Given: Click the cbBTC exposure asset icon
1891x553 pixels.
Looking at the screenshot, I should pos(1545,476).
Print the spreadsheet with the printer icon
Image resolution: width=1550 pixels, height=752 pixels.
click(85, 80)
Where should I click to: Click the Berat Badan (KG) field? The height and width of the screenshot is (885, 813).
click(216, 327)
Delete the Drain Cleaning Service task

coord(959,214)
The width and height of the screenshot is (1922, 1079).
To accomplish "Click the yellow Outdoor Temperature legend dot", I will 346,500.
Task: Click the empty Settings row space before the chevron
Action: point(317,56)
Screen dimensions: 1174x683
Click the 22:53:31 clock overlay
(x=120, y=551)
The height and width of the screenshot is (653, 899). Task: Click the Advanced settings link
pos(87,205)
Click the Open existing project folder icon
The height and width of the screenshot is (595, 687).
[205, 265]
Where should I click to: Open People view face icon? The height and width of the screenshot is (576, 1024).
-*-
[Requirement]: Output the listing above exactly as it appears.

[Solution to the problem]:
Given: Click the cbBTC exposure asset icon
1891x553 pixels.
Looking at the screenshot, I should pos(1545,476).
Print the spreadsheet with the printer icon
Image resolution: width=1550 pixels, height=752 pixels.
click(85, 80)
Where should I click to: Click the Berat Badan (KG) field? The height and width of the screenshot is (885, 813).
click(216, 327)
Delete the Drain Cleaning Service task

coord(959,214)
The width and height of the screenshot is (1922, 1079).
To accomplish "Click the yellow Outdoor Temperature legend dot", I will 346,500.
Task: Click the empty Settings row space before the chevron
Action: point(317,56)
Screen dimensions: 1174x683
Click the 22:53:31 clock overlay
(x=120, y=551)
The height and width of the screenshot is (653, 899). Task: Click the Advanced settings link
pos(87,205)
Click the Open existing project folder icon
The height and width of the screenshot is (595, 687).
[205, 265]
Where should I click to: Open People view face icon? The height and width of the screenshot is (576, 1024).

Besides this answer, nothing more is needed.